-- Extracted entries follows --

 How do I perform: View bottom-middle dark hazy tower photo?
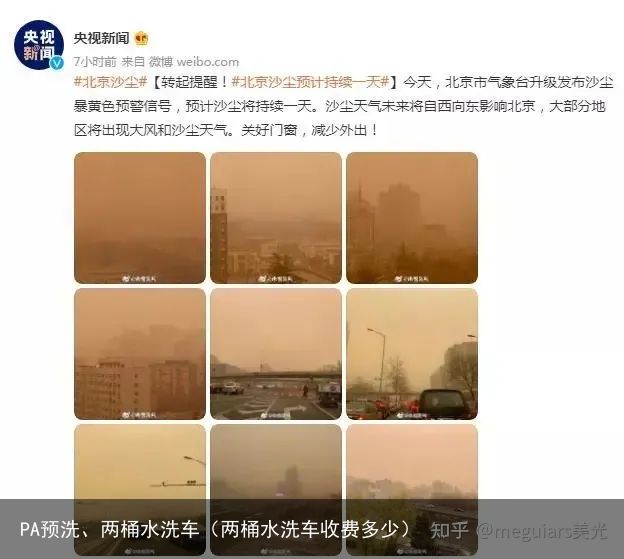point(276,490)
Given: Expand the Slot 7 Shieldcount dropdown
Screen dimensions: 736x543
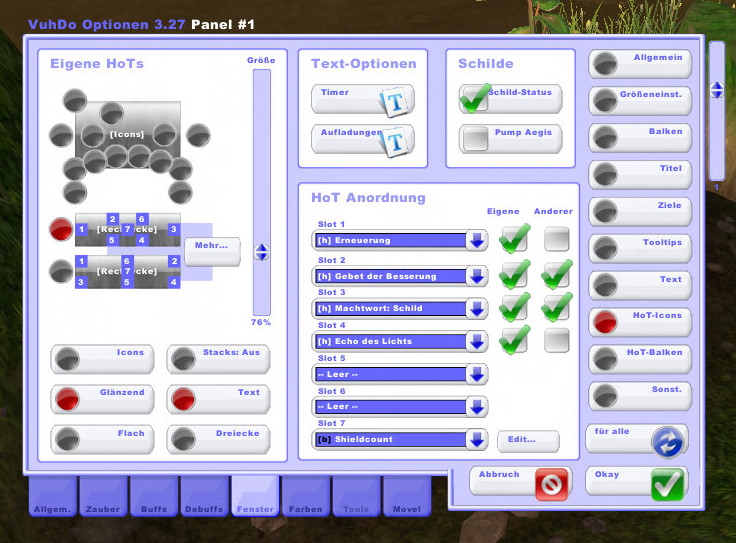Looking at the screenshot, I should (477, 439).
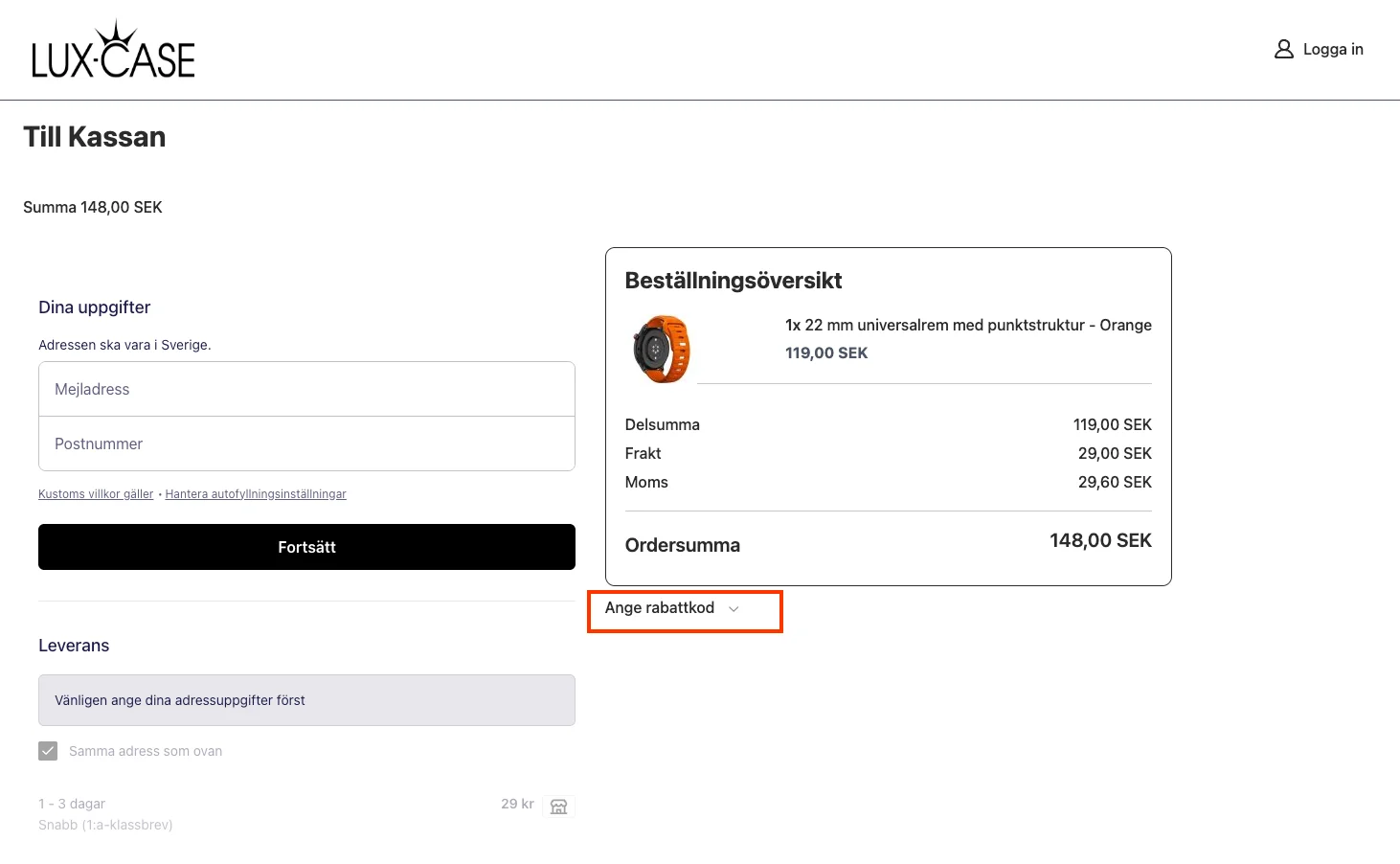This screenshot has height=864, width=1400.
Task: Click the Lux-Case crown logo
Action: 113,50
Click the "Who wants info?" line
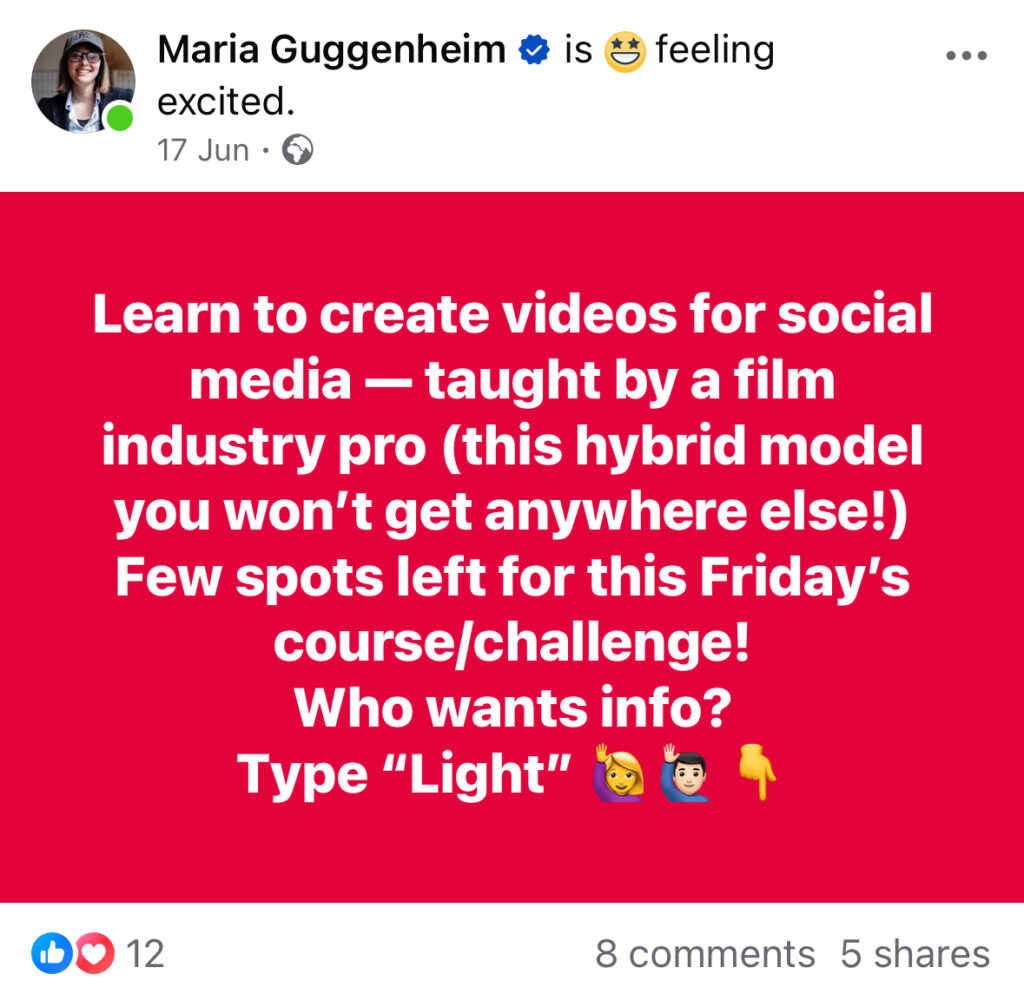Image resolution: width=1024 pixels, height=1007 pixels. [512, 707]
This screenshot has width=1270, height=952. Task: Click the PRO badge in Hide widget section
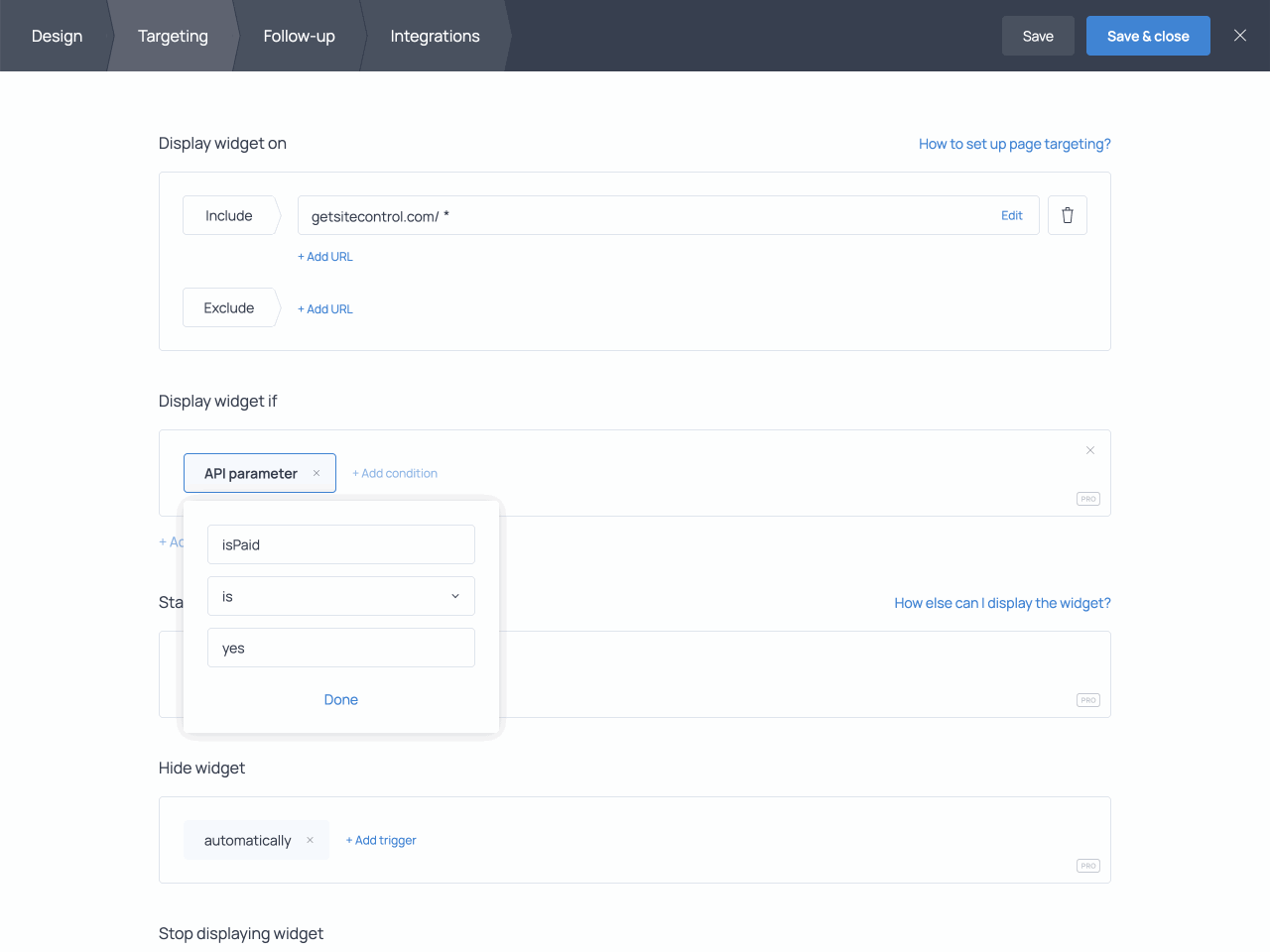[x=1087, y=865]
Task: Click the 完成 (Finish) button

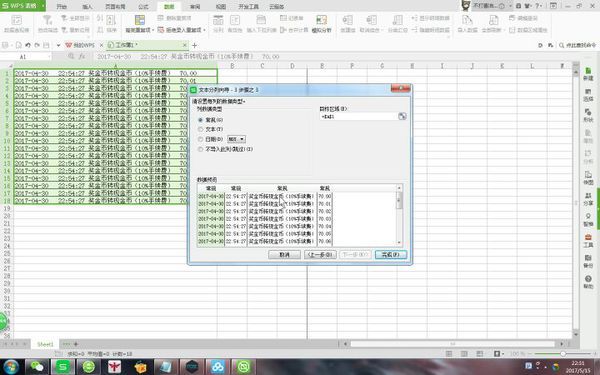Action: 391,254
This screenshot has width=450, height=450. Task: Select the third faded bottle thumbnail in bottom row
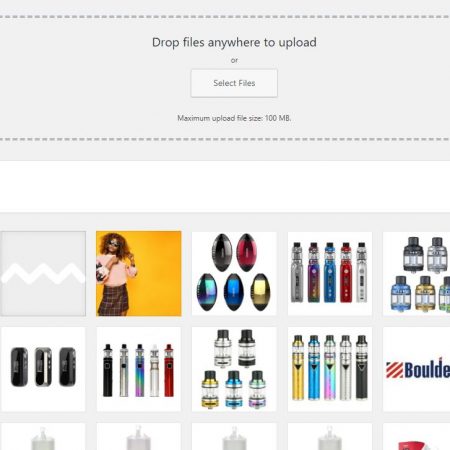(234, 436)
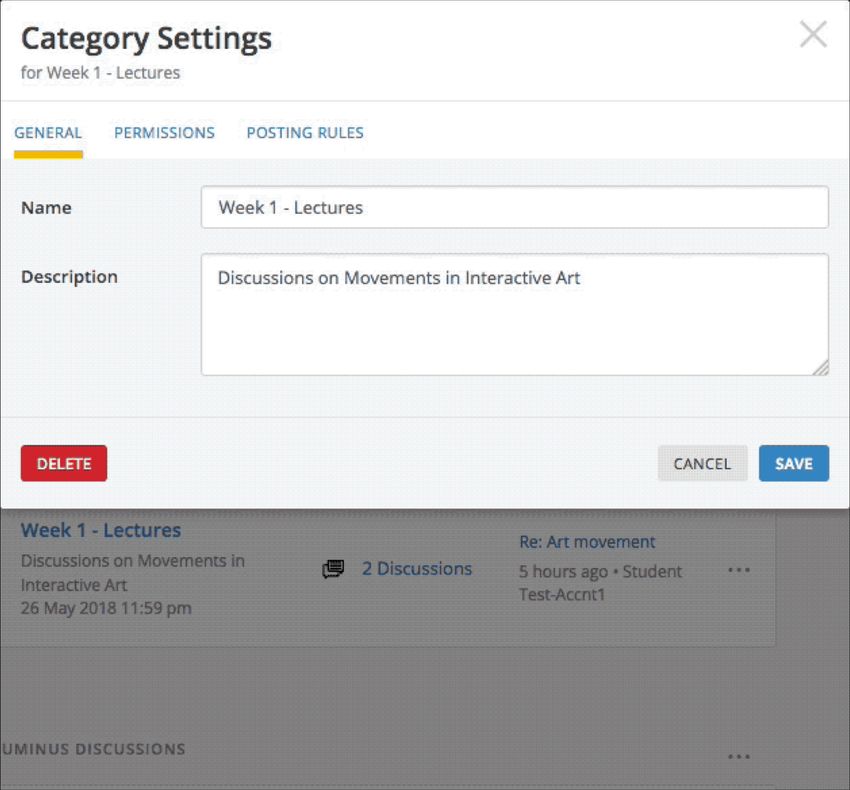Open the 2 Discussions link
Image resolution: width=850 pixels, height=790 pixels.
point(417,569)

-- Extracted entries concluded --

■ **Task to complete**: In the copy, include every line of the records exactly and none of the images.

■ **Solution to the problem**:
 How do I perform: View bottom-middle dark hazy tower photo?
point(276,490)
Given: Expand the Slot 7 Shieldcount dropdown
Screen dimensions: 736x543
Looking at the screenshot, I should (477, 439).
This screenshot has height=864, width=1400.
Task: Click the Lux-Case crown logo
Action: 113,50
Click the "Who wants info?" line
Image resolution: width=1024 pixels, height=1007 pixels. [512, 707]
This screenshot has width=1270, height=952. Task: Click the PRO badge in Hide widget section
[x=1087, y=865]
Task: Click the 完成 (Finish) button

Action: 391,254
This screenshot has width=450, height=450. Task: Select the third faded bottle thumbnail in bottom row
(234, 436)
Open the 2 Discussions link
Image resolution: width=850 pixels, height=790 pixels.
point(417,569)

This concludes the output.